• _Dataset extract_:
—————

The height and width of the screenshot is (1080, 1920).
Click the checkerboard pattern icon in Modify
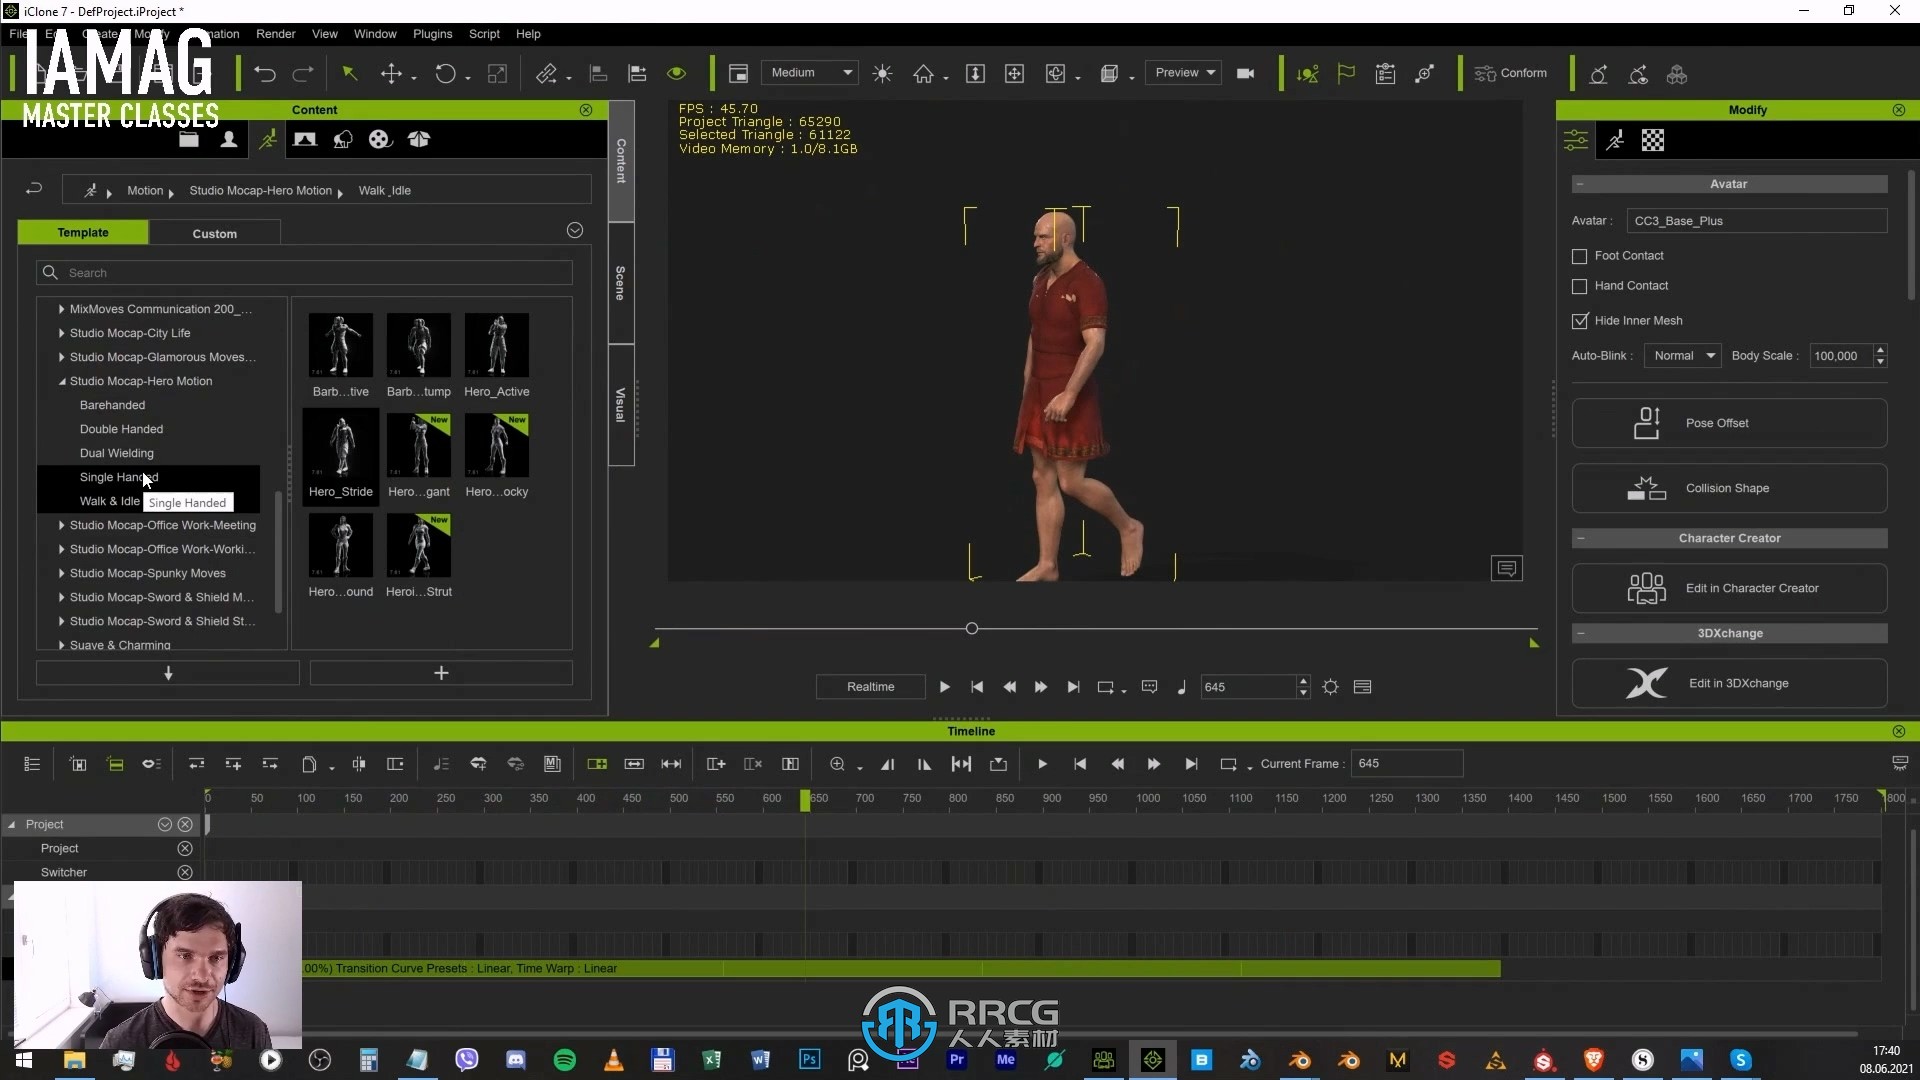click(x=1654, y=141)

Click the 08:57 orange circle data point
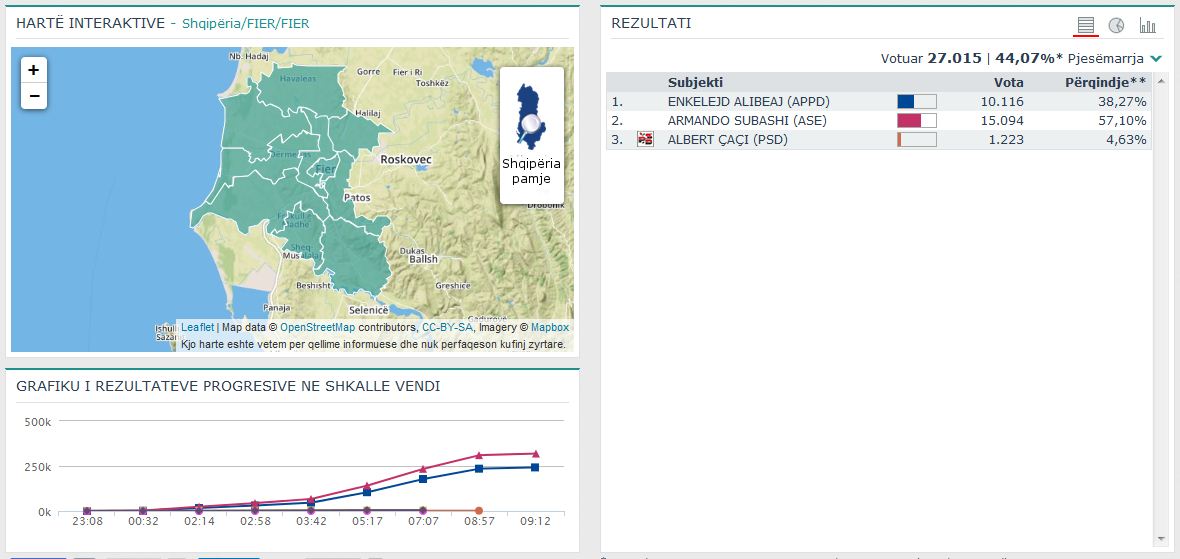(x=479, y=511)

—————

• _Exercise instructions_: Copy the entries exactly. Leave the pictures out.

• _Answer_:
The height and width of the screenshot is (1080, 1920).
Click the checkerboard pattern icon in Modify
click(x=1654, y=141)

Click the 08:57 orange circle data point
(x=479, y=511)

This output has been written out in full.